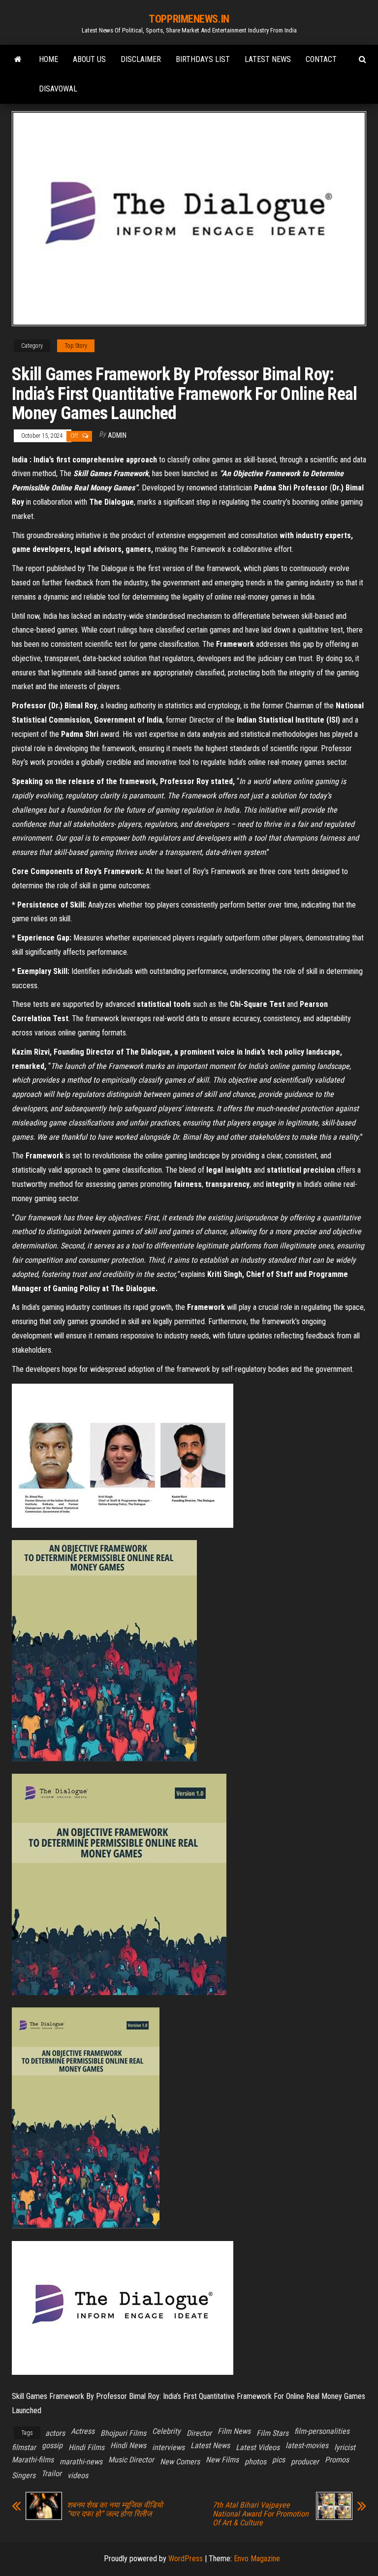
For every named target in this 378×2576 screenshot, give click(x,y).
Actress (82, 2431)
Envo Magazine (257, 2558)
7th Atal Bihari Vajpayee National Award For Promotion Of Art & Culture (261, 2514)
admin (117, 435)
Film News (234, 2431)
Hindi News (128, 2445)
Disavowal (58, 88)
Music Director (131, 2459)
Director (199, 2433)
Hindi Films (86, 2447)
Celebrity (166, 2431)
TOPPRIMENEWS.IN (189, 19)
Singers (23, 2475)
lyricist (344, 2447)
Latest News (268, 59)
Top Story (75, 345)
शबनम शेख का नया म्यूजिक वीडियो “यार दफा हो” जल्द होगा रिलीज (115, 2509)
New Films (222, 2459)
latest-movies (306, 2445)
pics (278, 2459)
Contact (321, 59)
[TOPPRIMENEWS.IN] (18, 59)
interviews (168, 2447)
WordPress (185, 2558)
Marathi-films (33, 2459)
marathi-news (81, 2461)
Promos (337, 2459)
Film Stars (272, 2433)
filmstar (24, 2447)
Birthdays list (203, 59)
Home (48, 59)
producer (305, 2461)
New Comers (180, 2461)
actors (55, 2433)
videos (77, 2475)
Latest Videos (258, 2447)
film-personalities (321, 2431)
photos (255, 2461)
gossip (52, 2445)
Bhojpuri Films (123, 2433)
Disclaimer (141, 59)
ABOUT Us (89, 59)
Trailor (51, 2473)
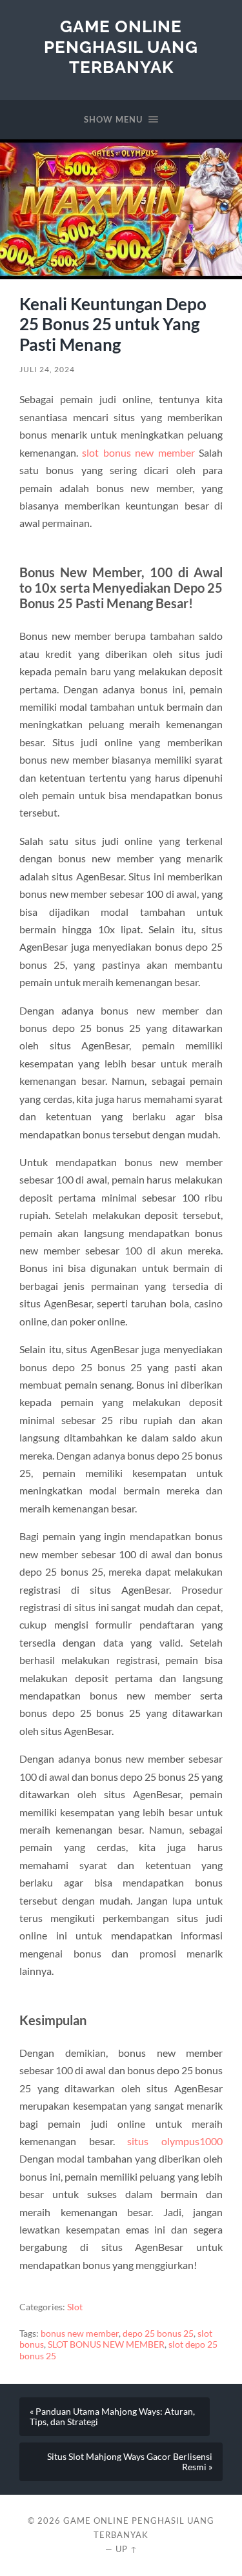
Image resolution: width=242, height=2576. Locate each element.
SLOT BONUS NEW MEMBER (106, 2344)
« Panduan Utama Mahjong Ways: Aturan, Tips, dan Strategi (112, 2416)
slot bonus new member (138, 452)
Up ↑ (126, 2549)
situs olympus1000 (175, 2141)
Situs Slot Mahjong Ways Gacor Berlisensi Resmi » (129, 2462)
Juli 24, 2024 (47, 369)
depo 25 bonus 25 (158, 2333)
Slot (75, 2307)
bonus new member (80, 2333)
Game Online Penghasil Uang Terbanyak (121, 46)
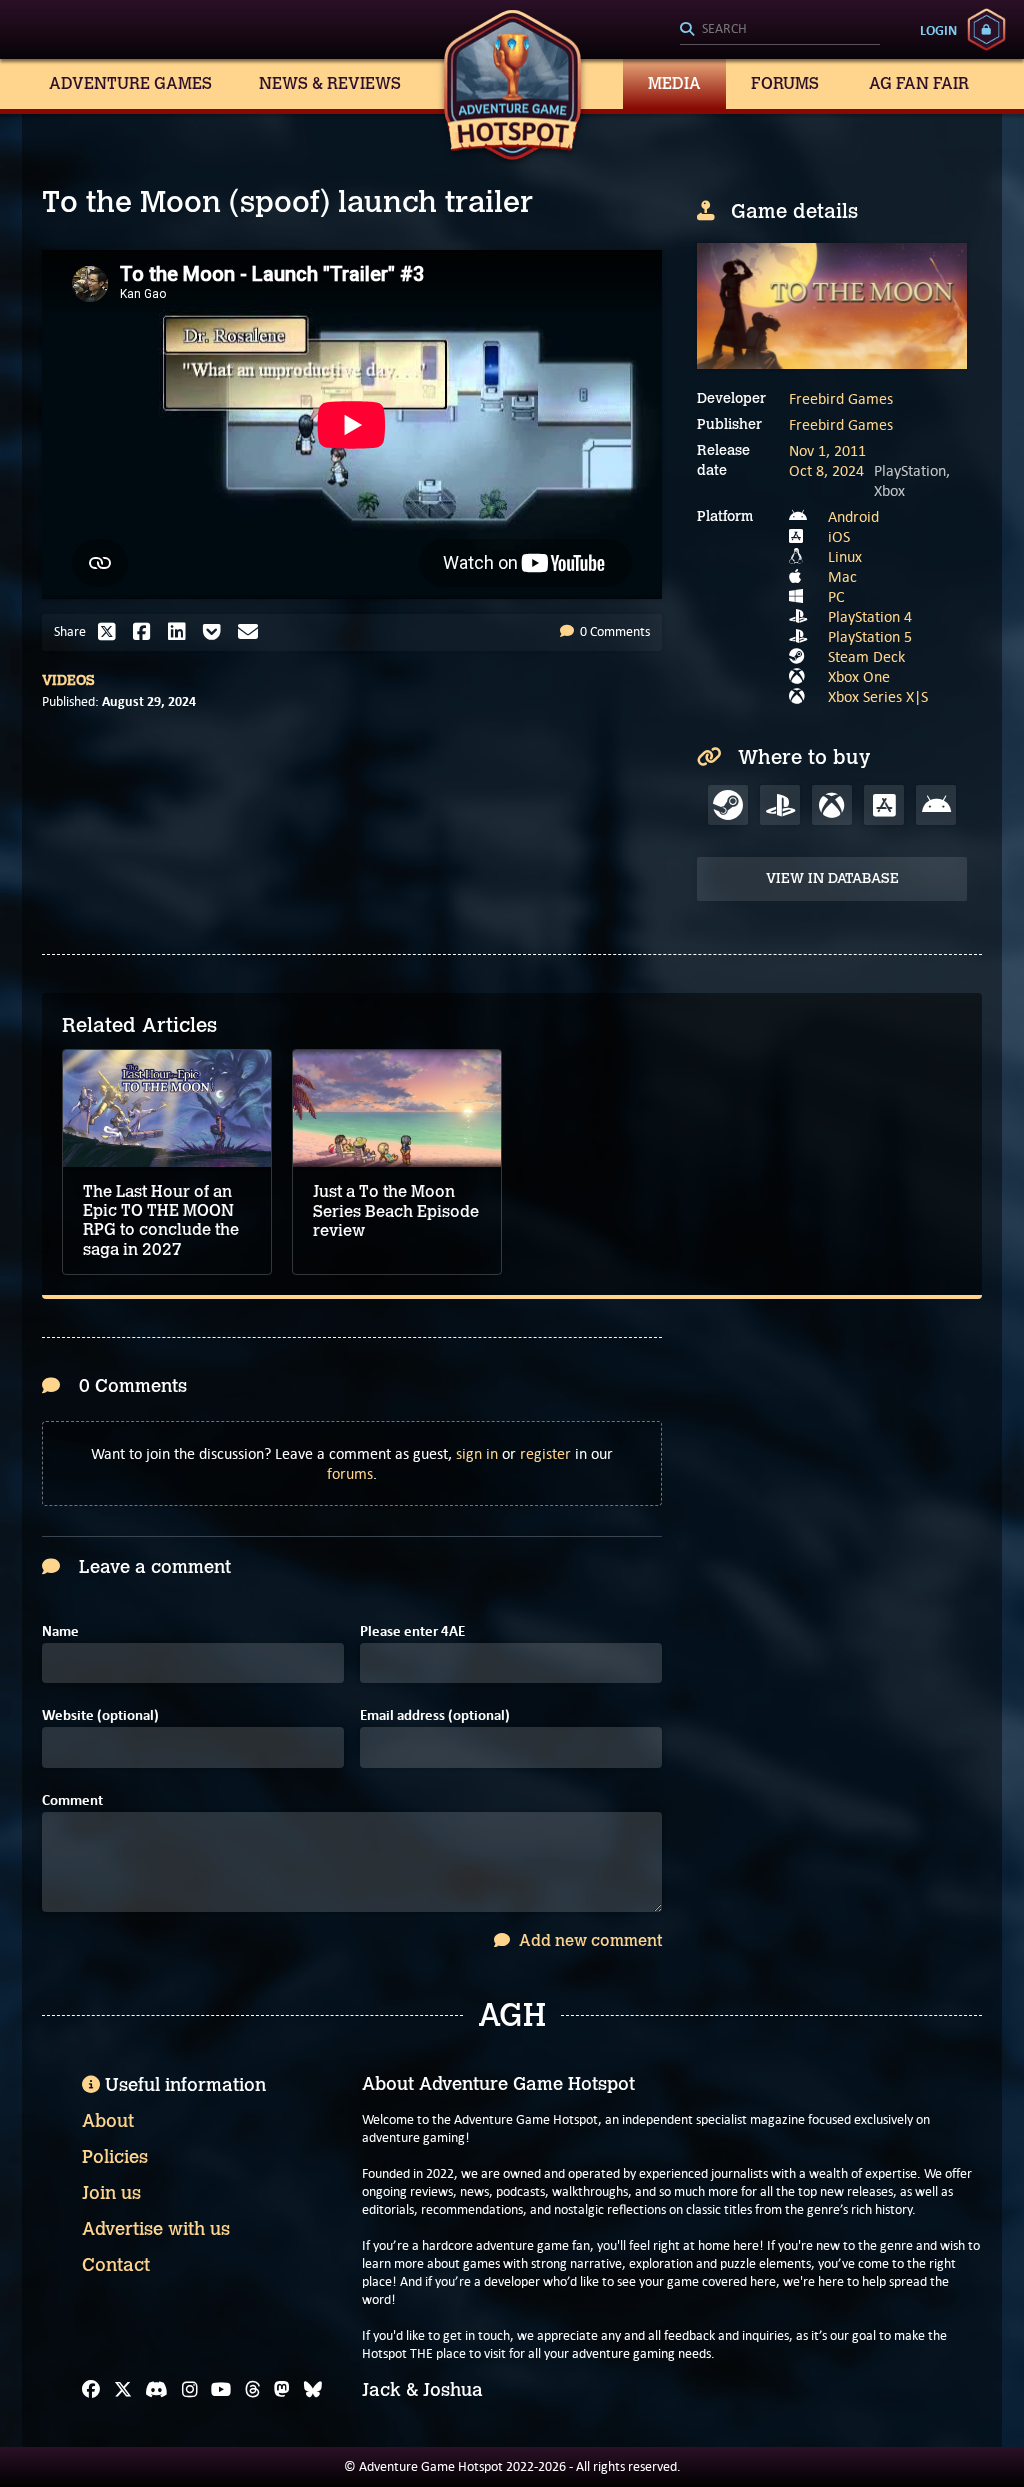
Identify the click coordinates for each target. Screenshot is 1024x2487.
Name (60, 1631)
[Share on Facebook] (147, 632)
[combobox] (780, 30)
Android (853, 516)
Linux (845, 556)
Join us (111, 2193)
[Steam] (728, 805)
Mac (842, 576)
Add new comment (588, 1940)
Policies (115, 2157)
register (545, 1453)
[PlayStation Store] (780, 805)
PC (836, 596)
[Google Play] (936, 805)
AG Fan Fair (919, 83)
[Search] (780, 30)
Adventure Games (130, 83)
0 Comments (613, 631)
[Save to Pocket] (217, 632)
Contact (116, 2265)
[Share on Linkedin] (182, 632)
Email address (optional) (435, 1715)
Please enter (412, 1631)
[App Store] (884, 805)
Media (674, 83)
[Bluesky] (313, 2390)
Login (938, 30)
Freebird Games (841, 398)
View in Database (832, 878)
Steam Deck (866, 656)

_____

> **Aim of the task**
All of the material above must be retyped exactly, line for line, with the images dropped.

> **Response to this task**
For every named target in this 378×2576 screenshot, give click(x,y).
Actress (82, 2431)
Envo Magazine (257, 2558)
7th Atal Bihari Vajpayee National Award For Promotion Of Art & Culture (261, 2514)
admin (117, 435)
Film News (234, 2431)
Hindi News (128, 2445)
Disavowal (58, 88)
Music Director (131, 2459)
Director (199, 2433)
Hindi Films (86, 2447)
Celebrity (166, 2431)
TOPPRIMENEWS.IN (189, 19)
Singers (23, 2475)
lyricist (344, 2447)
Latest News (268, 59)
Top Story (75, 345)
शबनम शेख का नया म्यूजिक वीडियो “यार दफा हो” जल्द होगा रिलीज (115, 2509)
New Films (222, 2459)
latest-movies (306, 2445)
pics (278, 2459)
Contact (321, 59)
[TOPPRIMENEWS.IN] (18, 59)
interviews (168, 2447)
WordPress (185, 2558)
Marathi-films (33, 2459)
marathi-news (81, 2461)
Promos (337, 2459)
Film Stars (272, 2433)
filmstar (24, 2447)
Birthdays list (203, 59)
Home (48, 59)
producer (305, 2461)
New Comers (180, 2461)
actors (55, 2433)
videos (77, 2475)
Latest Videos (258, 2447)
film-personalities (321, 2431)
photos (255, 2461)
gossip (52, 2445)
Bhojpuri Films (123, 2433)
Disclaimer (141, 59)
ABOUT Us (89, 59)
Trailor (51, 2473)
Image resolution: width=242, height=2576. Locate each element.
SLOT BONUS NEW MEMBER (106, 2344)
« Panduan Utama Mahjong Ways: Aturan, Tips, dan Strategi (112, 2416)
slot bonus new member (138, 452)
Up ↑ (126, 2549)
situs olympus1000 (175, 2141)
Situs Slot Mahjong Ways Gacor Berlisensi Resmi » (129, 2462)
Juli 24, 2024 (47, 369)
depo 25 bonus 25 (158, 2333)
Slot (75, 2307)
bonus new member (80, 2333)
Game Online Penghasil Uang Terbanyak (121, 46)
Identify the click coordinates for each target. Screenshot is 1024x2487.
Name (60, 1631)
[Share on Facebook] (147, 632)
[combobox] (780, 30)
Android (853, 516)
Linux (845, 556)
Join us (111, 2193)
[Steam] (728, 805)
Mac (842, 576)
Add new comment (588, 1940)
Policies (115, 2157)
register (545, 1453)
[PlayStation Store] (780, 805)
PC (836, 596)
[Google Play] (936, 805)
AG Fan Fair (919, 83)
[Search] (780, 30)
Adventure Games (130, 83)
0 Comments (613, 631)
[Save to Pocket] (217, 632)
Contact (116, 2265)
[Share on Linkedin] (182, 632)
Email address (optional) (435, 1715)
Please enter (412, 1631)
[App Store] (884, 805)
Media (674, 83)
[Bluesky] (313, 2390)
Login (938, 30)
Freebird Games (841, 398)
View in Database (832, 878)
Steam Deck (866, 656)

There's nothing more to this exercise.